Ehlers-Danlos neuromuscular disease refers to the muscle and nerve issues caused by the connective tissue defects in EDS. These include conditions like dystonia, muscle weakness, and autonomic dysfunction.
Is dystonia a type of dysautonomia?
No, but they can occur together. Dysautonomia refers to dysfunction of the autonomic nervous system, while dystonia is a movement disorder. Both are common in EDS patients, suggesting a link.
Can autoimmune disease cause dystonia?
Yes, certain autoimmune diseases can cause dystonia by attacking parts of the brain involved in motor control. However, dystonia in EDS is more likely related to connective tissue and proprioceptive dysfunction.
What does a dystonic storm look like?
A dystonic storm, also called status dystonicus, is a severe episode of generalized dystonia involving intense, uncontrollable muscle contractions, sometimes leading to respiratory distress. It requires emergency care.
References:
- Hamonet, Claude, and Lucette Ducret. "Dystonia in the Joint Hypermobility Syndrome (A.K.A. Ehlers-Danlos Syndrome, Hypermobility Type)." SOJ Neurology, vol. 3, no. 1, 2016, pp. 1-3.
- Hauser, Ross, et al. "Intermittent Cerebral Ischemia as a Cause of Dystonic Storms in Hypermobile Ehlers-Danlos Syndrome with Upper Cervical Instability, and Prolotherapy as Successful Treatment: 4 Case Series." Open Journal of Clinical & Medical Case Reports, vol. 7, no. 7, 2021.
- Margolesky, Jason, et al. "Hypermobile Ehlers-Danlos Syndrome: A Prodromal Subtype of Functional Movement Disorders?" Movement Disorders Clinical Practice, vol. 9, no. 7, 2022, pp. 956-960.
- Hamonet, Claude, et al. "Brain Injury Unmasking Ehlers-Danlos Syndromes After Trauma: The Fiber Print." Orphanet Journal of Rare Diseases, vol. 11, 2016, p. 45.
- Hein, Laura C., et al. "Ehlers-Danlos Syndrome: It’s Not Your Normal Hoofbeats." The Journal for Nurse Practitioners, vol. 15, no. 4, 2019, pp. 277-281.
- Hamonet, Claude, and Lucette Ducret. "Ehlers-Danlos, Proprioception, Dystonia, Dysautonomy, L-Dopa, and Oxygenotherapy’s Efficacy." Journal of Alzheimer’s & Neurodegenerative Diseases, vol. 1, no. 1, 2019, pp. 1-11.
- Wang, Tina J., Antonio Stecco, and Khashayar Dashtipour. "The Effect of Low Dose OnabotulinumtoxinA on Cervical Dystonia in Hypermobile Ehlers-Danlos Syndrome." Tremor and Other Hyperkinetic Movements, vol. 11, 2021, p. 42.

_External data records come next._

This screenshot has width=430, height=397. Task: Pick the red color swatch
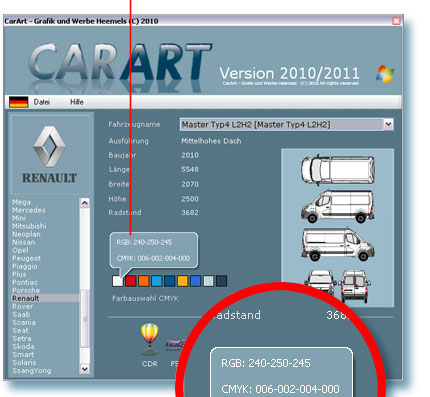pyautogui.click(x=131, y=281)
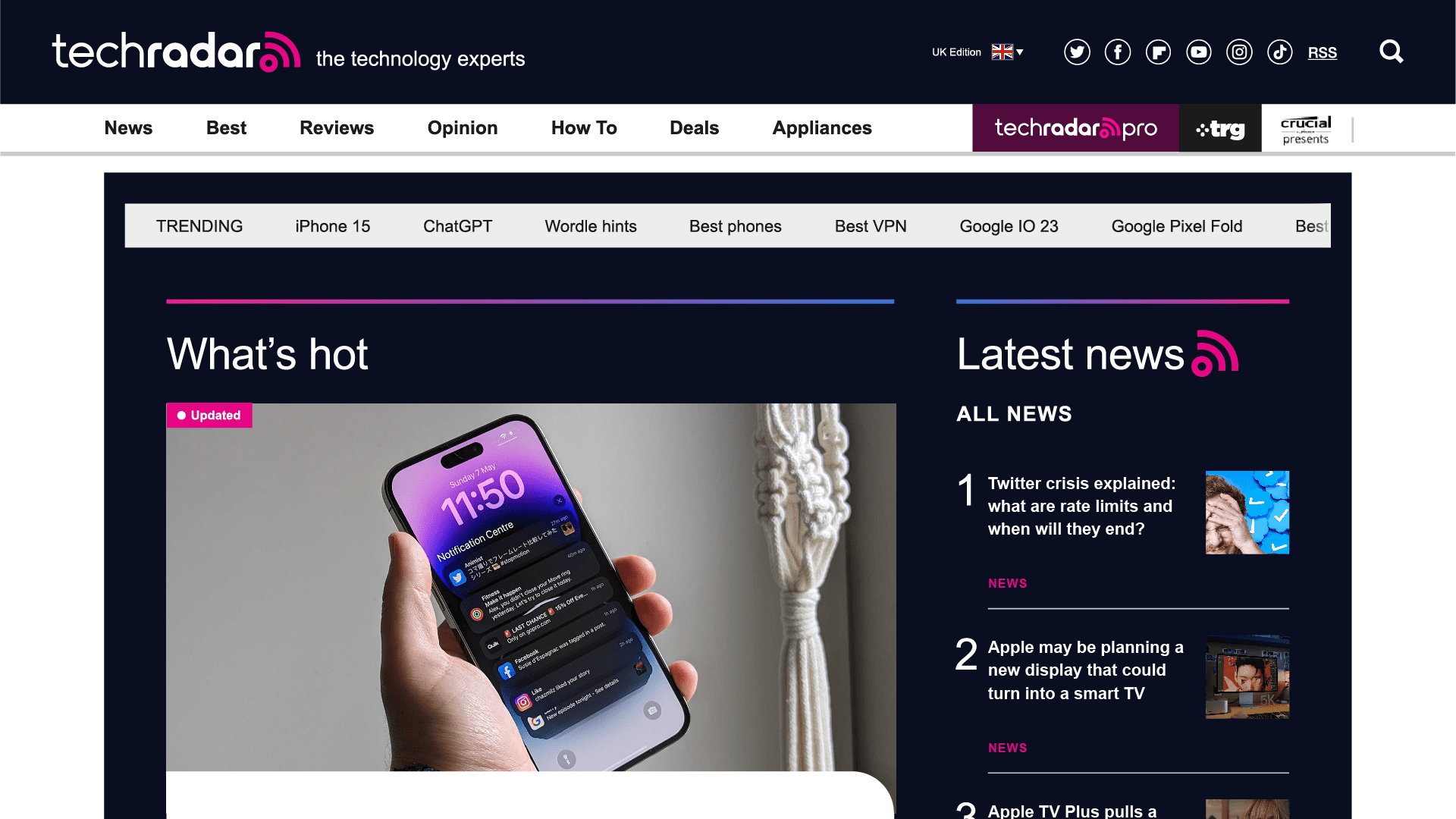Image resolution: width=1456 pixels, height=819 pixels.
Task: Expand the Reviews navigation menu
Action: click(x=336, y=128)
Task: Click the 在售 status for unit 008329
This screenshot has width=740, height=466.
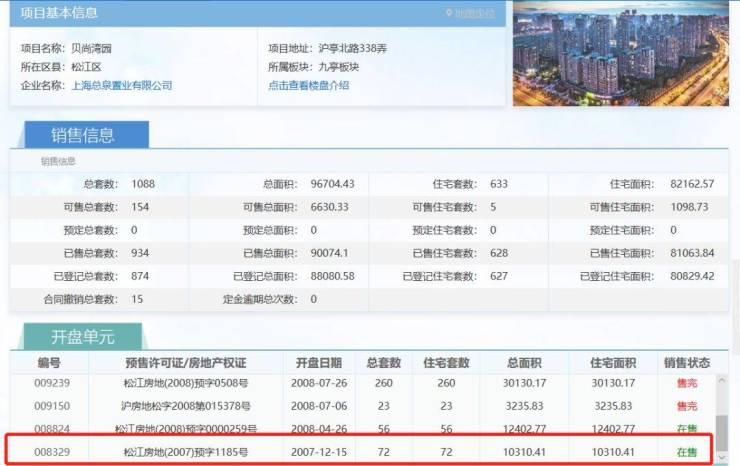Action: (686, 452)
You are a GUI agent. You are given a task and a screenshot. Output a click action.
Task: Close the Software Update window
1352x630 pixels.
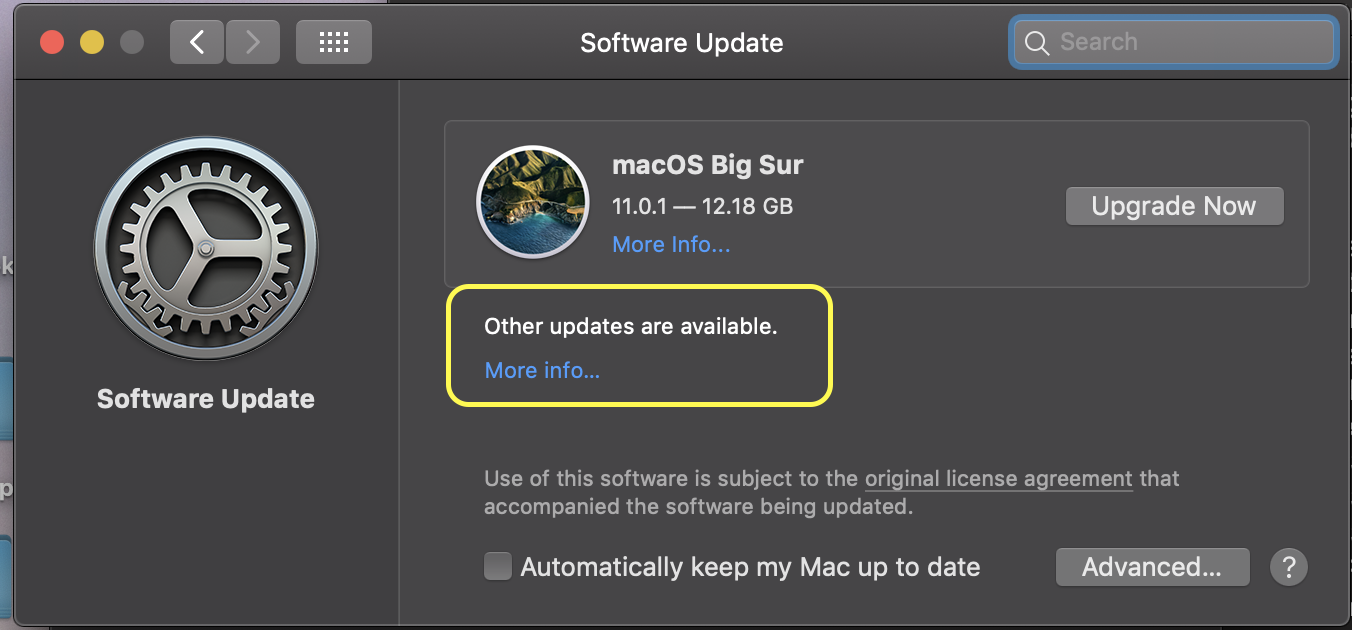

- Lee, Woong-Woo, and Beom Seok Jeon. "Clinical Spectrum of Dopa-Responsive Dystonia and Related Disorders." Current Neurology and Neuroscience Reports, vol. 14, no. 5, 2014, p. 461.
- Cariga, P., et al. "The Prevalence and Association of Neck (Coat-Hanger) Pain and Orthostatic (Postural) Hypotension in Human Spinal Cord Injury." Spinal Cord, vol. 40, 2002, pp. 77-82.